According to a Business Insider report last year, food and beverage is the largest retail category in the U.S. with $600 billion a year in sales. However, it only represents less than 1 percent of online purchases made. To Aguerrevere, that means not enough has been done to make online grocery shopping appealing.

For instance, Aguerrevere pointed to Instacart, the venture capitalist-backed grocery delivery service based in San Francisco. While the company can deliver groceries in one hour as part of its Instacart Express service, the service itself costs customers $149 a year. It’s also very expensive for Instacart to operate such a major workforce, which is one reason why VC firms are starting to lose interest in on-demand startups as big money-making enterprises. "You can't raise prices on consumers, and you can't cut labor costs," Venky Ganesan of Menlo Ventures told Reuters. "The core unit economics didn't make sense."

To Aguerrevere, the solution is to stop focusing on delivery and instead focus on creating pick-up locations near where consumers live, work or commute — which is a major part of how Takeoff plans to make its model viable. That way, someone can order their groceries online before leaving work and have the order ready for pick up on the commute back home.

“The whole purpose of Takeoff is to give back the time people spend walking down the aisle in a supermarket,” he said.

The way Takeoff envisions it, these mini-warehouses will be around 3,000 square feet, which is enough space to fit behind a gas station or pharmacy, and it could include products from multiple retailers, giving customers potentially more choice than if they were to go to one store. They also expect these micro fulfillment centers to only require 12 full-time employees.

By cutting down on labor and real estate with the use of technology, Takeoff appears to be following the advice of former Stop & Shop CEO Jose B. Alvarez and two of his colleagues who published the book “Retail Revolution: Will Your Brick-and-Mortar Survive.” In the 2015 book, the three authors write that in order to survive the major disruption of ecommerce, retailers must figure out how to optimize technology, inventory, people and space.

“If store based retailers cannot figure out how they can put these assets together efficiently to create a unique and distinctive value proposition for customers, these assets will not return their cost of capital,” Rajiv Lal, one of the co-authors who teaches at Harvard Business School, said in an interview last year.

The biggest appeal of Takeoff, Aguerrevere said, is that order processing will be free and quick, with orders being prepared within 30 minutes. He said Takeoff will also let grocery retailers provide the same assortment of items, though he admitted they wouldn’t be able to offer customized items such as custom-cut meat.

“There's no one silver bullet for every want and need,” Pedró chimed in. “This is why retail is still very fragmented. We're cracking the code for efficiently addressing your needs.”

Outside of convenience, however, Aguerrevere said Takeoff’s efficient use of space and labor will also allow grocery retailers to “dramatically” lower prices.

There will be some winners and losers but the economy as a whole is gonna be better."

While lower grocery prices can have a broad impact, especially on lower-income families, Takeoff’s robotics-driven model is also primed to take away the jobs of many people who would benefit — something that Aguerrevere and his two co-founders acknowledge as a real consequence of automation. However, Aguerrevere said, he thinks Takeoff will have a net positive effect.

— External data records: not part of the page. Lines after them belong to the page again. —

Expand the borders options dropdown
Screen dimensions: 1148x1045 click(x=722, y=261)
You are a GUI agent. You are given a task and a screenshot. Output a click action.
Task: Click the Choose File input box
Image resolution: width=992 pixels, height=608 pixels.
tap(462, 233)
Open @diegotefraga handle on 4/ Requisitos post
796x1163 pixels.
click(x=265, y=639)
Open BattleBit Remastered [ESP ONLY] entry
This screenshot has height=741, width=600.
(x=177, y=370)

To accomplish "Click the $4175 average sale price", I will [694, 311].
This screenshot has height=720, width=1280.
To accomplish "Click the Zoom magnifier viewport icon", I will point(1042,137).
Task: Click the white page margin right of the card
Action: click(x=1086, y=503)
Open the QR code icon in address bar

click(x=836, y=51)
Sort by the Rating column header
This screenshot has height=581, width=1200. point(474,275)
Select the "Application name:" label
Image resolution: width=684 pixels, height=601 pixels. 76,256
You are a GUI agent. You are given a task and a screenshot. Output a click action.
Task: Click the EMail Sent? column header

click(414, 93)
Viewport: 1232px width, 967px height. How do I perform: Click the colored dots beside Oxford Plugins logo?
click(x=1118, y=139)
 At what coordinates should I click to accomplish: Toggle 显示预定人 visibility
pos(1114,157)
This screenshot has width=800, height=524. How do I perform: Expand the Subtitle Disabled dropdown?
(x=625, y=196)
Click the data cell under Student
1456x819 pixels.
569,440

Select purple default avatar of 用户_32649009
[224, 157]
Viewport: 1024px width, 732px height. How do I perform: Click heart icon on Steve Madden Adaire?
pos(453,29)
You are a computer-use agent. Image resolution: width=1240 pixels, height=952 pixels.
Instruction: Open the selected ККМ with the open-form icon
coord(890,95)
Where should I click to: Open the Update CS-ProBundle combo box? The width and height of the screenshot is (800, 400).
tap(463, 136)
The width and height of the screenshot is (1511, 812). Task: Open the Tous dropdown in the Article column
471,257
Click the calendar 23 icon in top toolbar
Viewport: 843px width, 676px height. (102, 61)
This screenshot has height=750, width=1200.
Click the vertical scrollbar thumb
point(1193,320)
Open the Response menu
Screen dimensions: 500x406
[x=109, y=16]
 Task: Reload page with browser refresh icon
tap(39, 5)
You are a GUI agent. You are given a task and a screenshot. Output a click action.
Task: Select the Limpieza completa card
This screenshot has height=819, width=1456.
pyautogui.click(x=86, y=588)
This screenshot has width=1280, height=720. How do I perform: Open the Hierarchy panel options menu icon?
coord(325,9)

“There will be some winners and losers but the economy as a whole is gonna be better, because at the end of the day the prices are going to be lower,” he said.

Pedró, who met Aguerrevere while they were at HBS, put it in a more blunt way.

“It's a huge question, what will robotics do to the world?” he said. “My short answer is you can’t stop progress. The reality is, people will get re-trained but the efficiencies to the entire society are so big that, boy it's worth it. Boy it's worth it.”